◆ **Exercise**: Render the stretch of lines from the one containing "465 after BNR." through the one containing "click(x=101, y=59)" as a JSON list of strings, with one string for each line and blank lines omitted.

◆ **Data rows**:
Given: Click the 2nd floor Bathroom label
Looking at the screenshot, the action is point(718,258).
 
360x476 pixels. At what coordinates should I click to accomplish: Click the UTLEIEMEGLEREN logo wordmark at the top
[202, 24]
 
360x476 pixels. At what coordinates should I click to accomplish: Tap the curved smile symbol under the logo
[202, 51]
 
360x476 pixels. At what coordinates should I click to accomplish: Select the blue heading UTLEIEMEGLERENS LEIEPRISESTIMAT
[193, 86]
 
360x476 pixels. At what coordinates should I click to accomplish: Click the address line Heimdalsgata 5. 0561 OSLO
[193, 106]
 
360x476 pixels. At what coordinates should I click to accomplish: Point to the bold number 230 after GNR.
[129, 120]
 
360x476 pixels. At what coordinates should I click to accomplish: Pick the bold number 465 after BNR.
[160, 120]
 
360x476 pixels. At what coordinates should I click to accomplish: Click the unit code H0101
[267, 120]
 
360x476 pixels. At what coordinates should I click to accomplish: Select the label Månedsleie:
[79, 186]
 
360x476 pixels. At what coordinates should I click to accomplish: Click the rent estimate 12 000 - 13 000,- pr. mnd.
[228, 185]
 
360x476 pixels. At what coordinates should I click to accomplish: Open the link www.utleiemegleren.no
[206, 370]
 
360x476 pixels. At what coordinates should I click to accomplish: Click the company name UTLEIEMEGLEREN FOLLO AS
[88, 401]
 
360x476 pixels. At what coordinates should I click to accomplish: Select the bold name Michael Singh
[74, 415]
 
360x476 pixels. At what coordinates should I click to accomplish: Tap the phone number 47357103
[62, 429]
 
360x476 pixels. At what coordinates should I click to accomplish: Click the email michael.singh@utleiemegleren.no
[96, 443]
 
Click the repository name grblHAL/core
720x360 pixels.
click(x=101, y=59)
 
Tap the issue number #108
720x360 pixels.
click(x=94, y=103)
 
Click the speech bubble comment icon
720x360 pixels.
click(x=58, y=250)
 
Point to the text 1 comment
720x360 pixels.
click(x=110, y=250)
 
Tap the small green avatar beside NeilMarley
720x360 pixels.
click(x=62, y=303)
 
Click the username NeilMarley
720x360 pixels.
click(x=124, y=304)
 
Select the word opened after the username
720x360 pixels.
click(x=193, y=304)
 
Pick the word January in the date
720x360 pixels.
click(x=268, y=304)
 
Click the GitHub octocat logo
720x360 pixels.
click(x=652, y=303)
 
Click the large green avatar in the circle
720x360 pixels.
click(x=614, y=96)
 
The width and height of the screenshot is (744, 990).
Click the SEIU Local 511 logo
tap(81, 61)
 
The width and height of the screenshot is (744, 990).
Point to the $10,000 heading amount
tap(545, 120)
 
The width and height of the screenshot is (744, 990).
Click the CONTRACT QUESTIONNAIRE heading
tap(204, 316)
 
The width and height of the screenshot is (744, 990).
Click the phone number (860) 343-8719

◆ **Exercise answer**:
[
  "360x476 pixels. At what coordinates should I click to accomplish: Pick the bold number 465 after BNR.",
  "[160, 120]",
  "360x476 pixels. At what coordinates should I click to accomplish: Click the unit code H0101",
  "[267, 120]",
  "360x476 pixels. At what coordinates should I click to accomplish: Select the label Månedsleie:",
  "[79, 186]",
  "360x476 pixels. At what coordinates should I click to accomplish: Click the rent estimate 12 000 - 13 000,- pr. mnd.",
  "[228, 185]",
  "360x476 pixels. At what coordinates should I click to accomplish: Open the link www.utleiemegleren.no",
  "[206, 370]",
  "360x476 pixels. At what coordinates should I click to accomplish: Click the company name UTLEIEMEGLEREN FOLLO AS",
  "[88, 401]",
  "360x476 pixels. At what coordinates should I click to accomplish: Select the bold name Michael Singh",
  "[74, 415]",
  "360x476 pixels. At what coordinates should I click to accomplish: Tap the phone number 47357103",
  "[62, 429]",
  "360x476 pixels. At what coordinates should I click to accomplish: Click the email michael.singh@utleiemegleren.no",
  "[96, 443]",
  "Click the repository name grblHAL/core",
  "720x360 pixels.",
  "click(x=101, y=59)"
]